Task input:
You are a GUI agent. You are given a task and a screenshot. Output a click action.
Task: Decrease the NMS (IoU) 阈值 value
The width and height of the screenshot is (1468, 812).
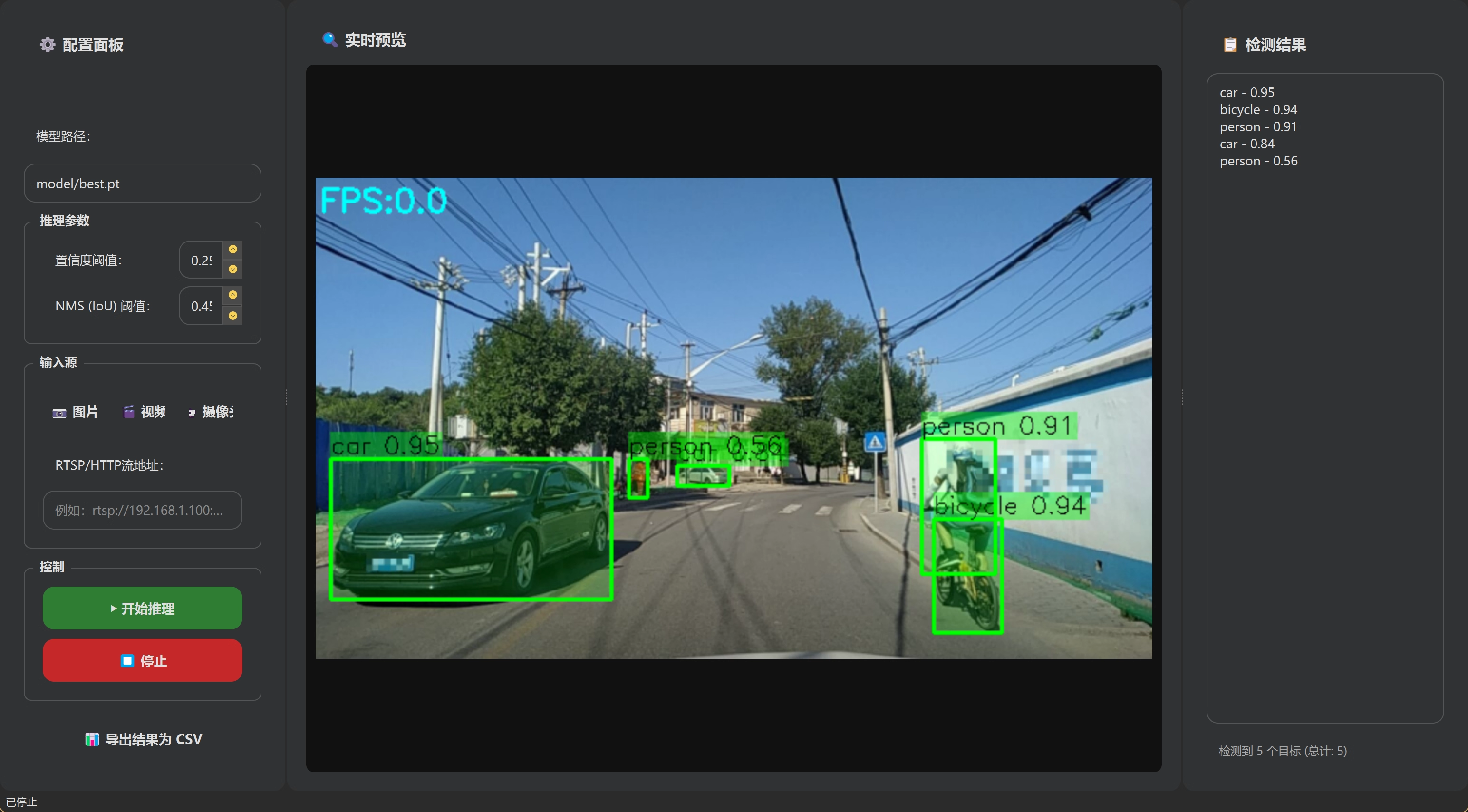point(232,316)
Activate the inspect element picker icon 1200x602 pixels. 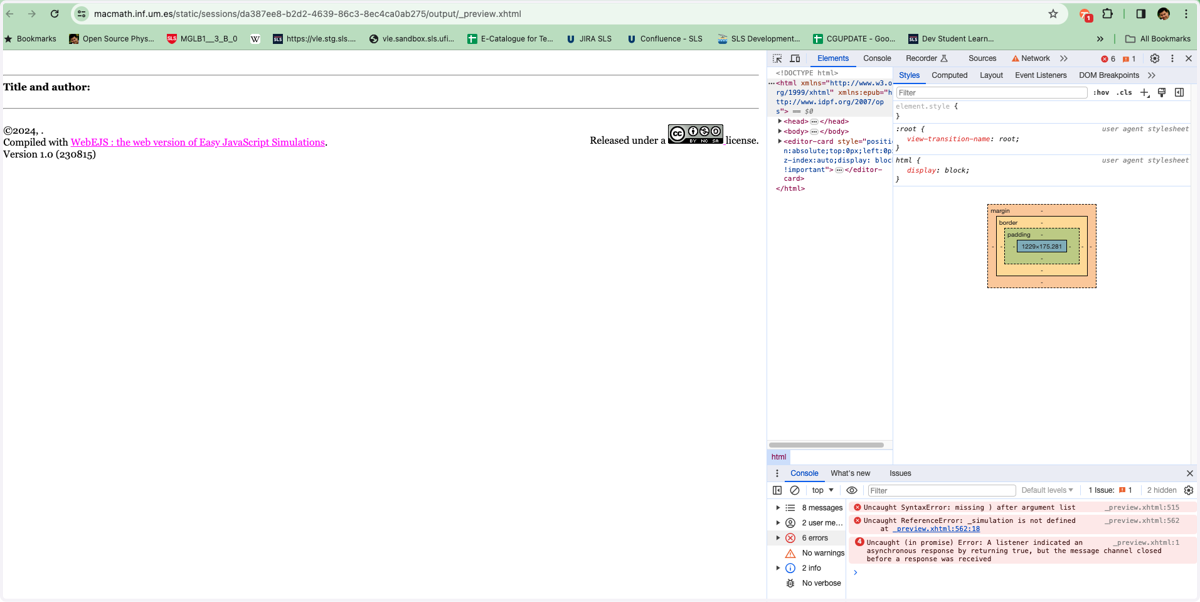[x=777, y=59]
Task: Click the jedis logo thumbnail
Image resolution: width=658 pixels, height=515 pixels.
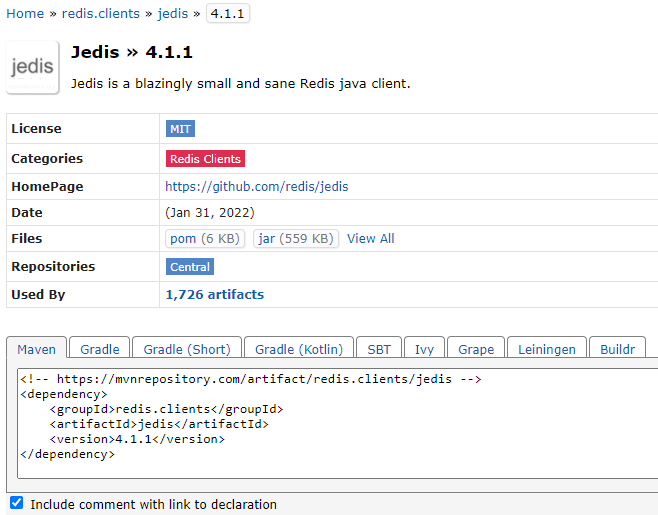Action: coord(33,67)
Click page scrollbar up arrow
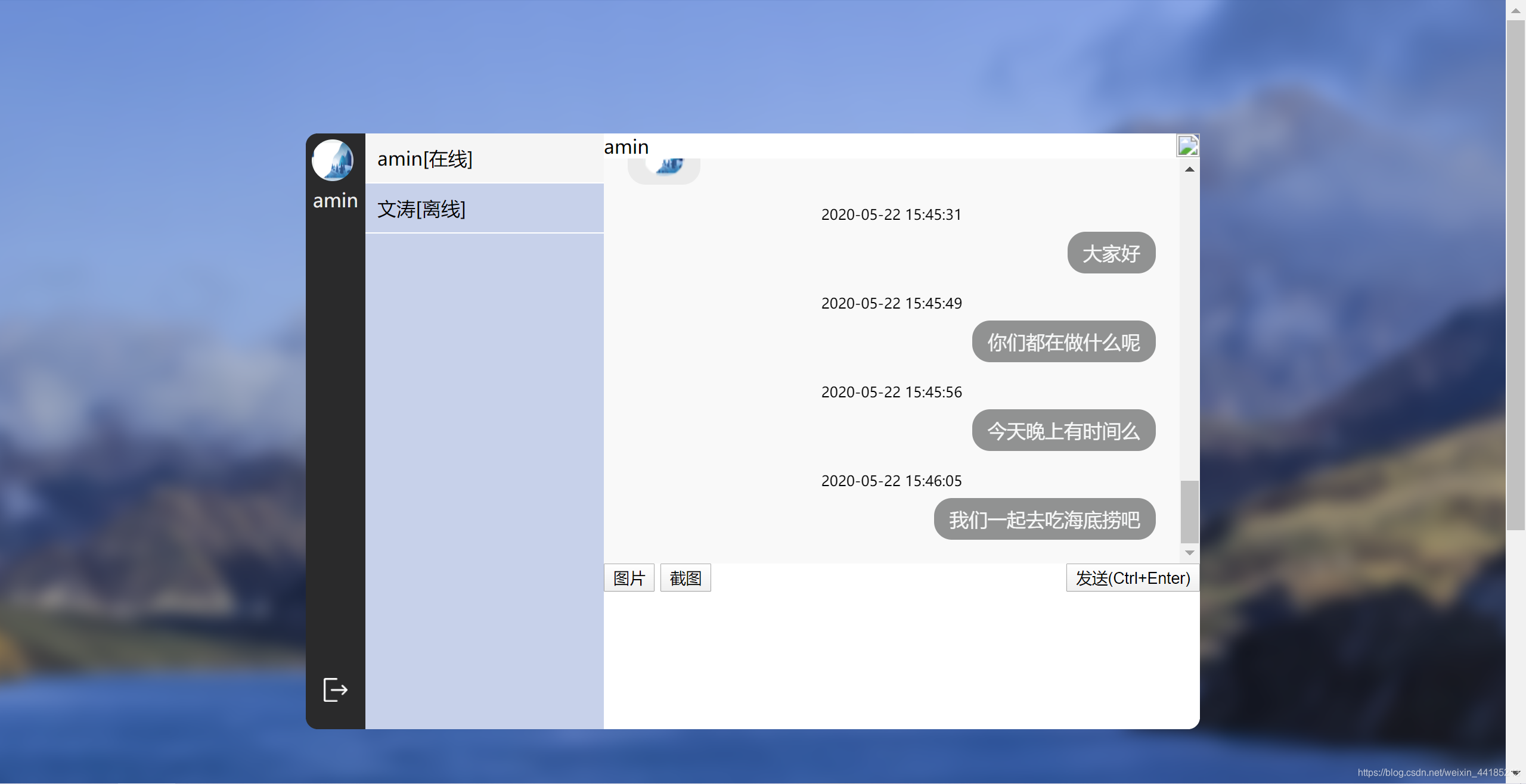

Problem to solve: Starting with the line containing "Task: Click the jedis logo thumbnail" and going on through the last of the lines above, write those lines out again in full, requests included, with each coordinate in the answers shifted up by 135. Leave the pictures out.

Completed task:
Task: Click the jedis logo thumbnail
Image resolution: width=658 pixels, height=515 pixels.
Action: coord(168,202)
Click page scrollbar up arrow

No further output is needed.